从单幅图像估计景深的模型到底学到了什么?
What Have the Single Image Based Depth Prediction Models Learnt?
-
摘要: 目前, 基于深度学习的单幅图像景深估计取得了显著的进展, 在一些公开的室内外数据集上均取得了非常高的估计精度. 然而, 不论是基于监督学习还是基于自监督学习的景深估计模型, 这些模型到底学习到了图像的什么性质, 使得其能够对景深进行很好的估计呢? 为此, 从2个侧面对这个问题进行了量化的测试和分析. 对于“无纹理”区域, 通过模型对这些区域与该区域邻域估计的景深之间的关系, 探究了这些区域的估计景深是不是其邻域估计景深的某种“填充”效应; 其次分析了模型对高视觉显著性区域估计的景深是否具有更高的估计精度. 测试结果显示, 无纹理区域与其邻域的估计景深分布确实存在比较高的相似性, 但当前景深估计模型的估计精度和图像视觉显著性的关联性不是很强. 所得结果对“景深估计模型解析”“景深估计模型改进”等相关工作均具有一定的参考价值, 例如, 今后在设计和训练景深估计模型的工作中, 有必要充分考虑输入图像的视觉显著性效应, 从而提高模型对高视觉显著性区域的景深估计精度, 以便更好地服务下游任务.Abstract: Recently, single-image based depth learning via deep learning has achieved tremendous progress, and impressive prediction accuracy has been reported on both indoor and outdoor benchmark datasets. However what have been learnt by such models from single images under either supervised or self-supervised learning framework? It seems this fundamental problem is rarely discussed in the literature up to now. In this work, this problem is investigated from the following two aspects: at first, for those texture-poor or no texture regions, it is tested whether the corresponding predicted depths are somewhat filling-in effect of the depths in their close neighborhood region. Secondly, it is assessed whether the regions with high visual saliency usually have better depth prediction performance. Our test results show that the predicted depths in texture-poor regions indeed have high correlation with the depths in their close neighborhood region. However, the accuracy of the estimated depth is not particularly related to the visual saliency of the input image.

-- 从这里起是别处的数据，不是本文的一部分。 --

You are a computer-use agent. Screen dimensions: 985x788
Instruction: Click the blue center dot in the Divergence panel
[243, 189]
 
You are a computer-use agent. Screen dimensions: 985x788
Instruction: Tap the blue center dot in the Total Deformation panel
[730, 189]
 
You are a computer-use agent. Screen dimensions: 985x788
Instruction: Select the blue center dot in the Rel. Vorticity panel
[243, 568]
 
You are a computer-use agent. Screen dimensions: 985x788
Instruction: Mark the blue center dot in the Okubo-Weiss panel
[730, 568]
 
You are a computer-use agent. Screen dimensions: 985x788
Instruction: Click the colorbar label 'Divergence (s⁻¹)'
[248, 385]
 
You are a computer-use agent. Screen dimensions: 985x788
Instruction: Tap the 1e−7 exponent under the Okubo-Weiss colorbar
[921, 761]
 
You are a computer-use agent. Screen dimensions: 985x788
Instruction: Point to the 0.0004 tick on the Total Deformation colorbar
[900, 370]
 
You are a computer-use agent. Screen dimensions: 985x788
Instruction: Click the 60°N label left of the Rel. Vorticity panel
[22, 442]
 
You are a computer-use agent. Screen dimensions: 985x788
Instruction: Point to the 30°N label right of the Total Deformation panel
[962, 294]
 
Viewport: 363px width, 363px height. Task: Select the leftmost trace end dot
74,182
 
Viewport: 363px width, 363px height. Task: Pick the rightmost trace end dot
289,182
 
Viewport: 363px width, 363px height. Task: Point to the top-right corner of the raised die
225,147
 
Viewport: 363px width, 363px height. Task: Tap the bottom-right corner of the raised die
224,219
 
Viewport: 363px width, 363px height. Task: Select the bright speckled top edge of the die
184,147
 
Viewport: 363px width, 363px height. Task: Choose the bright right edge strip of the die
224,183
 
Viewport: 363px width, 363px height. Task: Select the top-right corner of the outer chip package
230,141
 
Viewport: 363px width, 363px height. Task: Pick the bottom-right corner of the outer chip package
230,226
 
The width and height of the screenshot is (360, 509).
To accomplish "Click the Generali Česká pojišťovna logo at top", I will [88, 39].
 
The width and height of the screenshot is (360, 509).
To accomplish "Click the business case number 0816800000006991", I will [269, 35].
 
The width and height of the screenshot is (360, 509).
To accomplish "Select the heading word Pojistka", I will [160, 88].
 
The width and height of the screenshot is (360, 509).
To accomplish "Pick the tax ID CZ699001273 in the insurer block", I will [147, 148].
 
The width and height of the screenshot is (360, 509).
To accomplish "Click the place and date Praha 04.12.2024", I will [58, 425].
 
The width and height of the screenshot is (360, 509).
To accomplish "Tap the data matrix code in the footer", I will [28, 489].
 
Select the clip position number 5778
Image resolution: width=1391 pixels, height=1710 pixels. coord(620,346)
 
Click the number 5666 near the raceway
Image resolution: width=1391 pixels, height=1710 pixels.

The above results could be of reference value for both model analysis and model design, for example, visual saliency of input image could be taken into account in the model design and training to enhance the prediction accuracy of high saliency regions, so as to better serve the down-stream vision tasks.